Indice degli argomenti

  • Storia delle idee politiche e sociali - Prof. Adolfo Noto - a.a. 2015/2016

    Adolfo Noto è ricercatore in Storia delle dottrine politiche presso la Facoltà di Scienze Politiche dell'Università degli studi di Teramo.
    I suoi interessi scientifici sono in prevalenza dedicati alla storia del pensiero politico comparato italiano e francese del XIX secolo. Nella sua produzione vi sono scritti su Carlo Pisacane e i democratici del Risorgimento; l’Italia nel pensiero politico di Tocqueville; sulla cultura italiana della seconda metà del XX secolo e sul rapporto fra intellettuali e politica, su Pierre de Coubertin e il ruolo politico dell’olimpismo. Fra gli altri, Un mancato Incontro. L'Italia e il pensiero politico di Tocqueville, LeN editrice Roma 1996; Tocqueville lettore di Machiavelli, LeN editrice 2001; L. Russi, Studi su Carlo Pisacane. Realtà e utopia di un rivoluzionario, a cura di Adolfo Noto, Rubbettino, Soveria Mannelli 2012; Dall’America di Tocqueville all’olimpismo come progetto politico, in Le scienze dello sport: il laboratorio atriano, a cura di Giuseppe Sorgi, Edizioni Nuova Cultura, Roma; L’Airone in Accademia di Luciano Russi,) in Storia e critica della politica. Convegno in memoria di Luciano Russi, a cura di G. Carletti, Rubbettino, Soveria Mannelli 2012.
    Socio ordinario dell’Associazione degli storici delle dottrine politiche. Socio della Fondazione Luciano Russi. Consigliere del Centro studi e documentazione Carlo Pisacane di Sapri. Fondatore e condirettore della rivista “Lancillotto e Nausica. Critica e storia dello sport”.

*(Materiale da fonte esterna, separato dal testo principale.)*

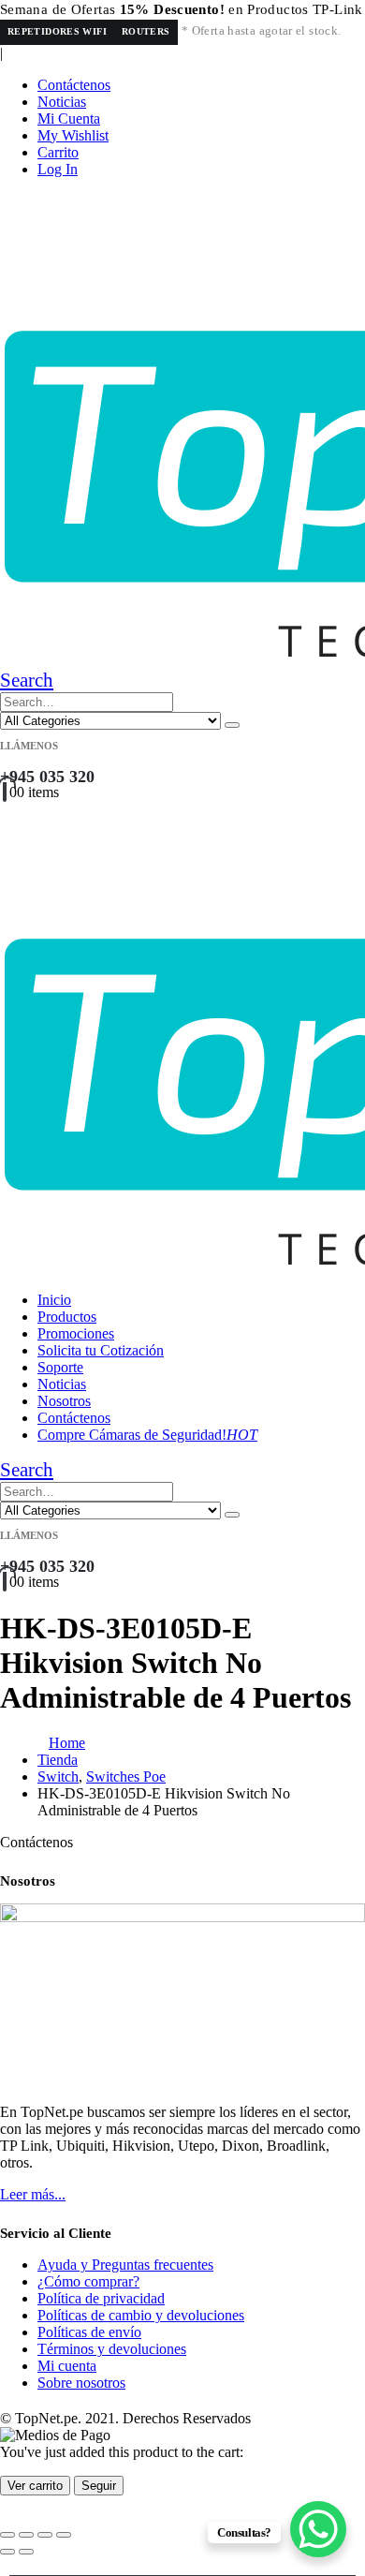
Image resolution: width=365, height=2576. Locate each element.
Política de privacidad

    OBIETTIVI DEL CORSO, PREREQUISITI E PROPEDEUTICITA'

    • Obiettivi formativi generali: Analizzare la storia delle idee politiche e sociali, a partire dal manifestarsi del rapporto politico inteso come mediazione fra Stato e Società. Ricercandolo ovunque: nel pensiero sistematico come nei propositi, nelle idee organiche come nelle intuizioni, nelle teorie ma anche nei sentimenti, nei razionalismi e nelle utopie, nei fallimenti come nei miti, negli ideali ma anche negli interessi concreti, nelle istituzioni come nel lessico politico, nelle élites culturali, ma anche nei fenomeni di massa.
      Su questo sfondo generale si inserisce lo studio di un argomento specifico, che contenga entro di sé gli obiettivi formativi generali sopra indicati, tale quale quello indicato con un titolo che, in modo puramente indicativo, si assegna al corso ed è riportato di seguito.
      Titolo del corso
      Il significato di essere europei. Dalle origini dell’Europa moderna al Manifesto di Ventotene, fino ai federalismi immaginati e a quelli possibili.
    • Prerequisiti: Una preparazione adeguata, durante il corso di laurea triennale, in storia del pensiero politico.
    • Propedeuticità: Nessuna

    INDICATORI DI DUBLINO PER UNITA' DIDATTICA

    UNITA' DIDATTICA 1: Storia dell’idea di Europa

    Argomenti

    Federico Chabod (1901-1960) con il suo libro sulla Storia dell’idea d’Europa, che altro non è che la raccolta delle lezioni universitarie tenute a Milano nel 1943-44, successivamente integrate e raccolte una prima volta nel 1958, si assegna il compito di “rispondere al quesito di come e quando i nostri avi abbiano acquistato coscienza di essere europei” .
    In questa unità risaliremo al percorso storico che ha prodotto l’affermazione di questa che, anziché coscienza, noi chiameremo consapevolezza fino che risiede alla base della nascita di una Europa politica quale quella in cui oggi viviamo.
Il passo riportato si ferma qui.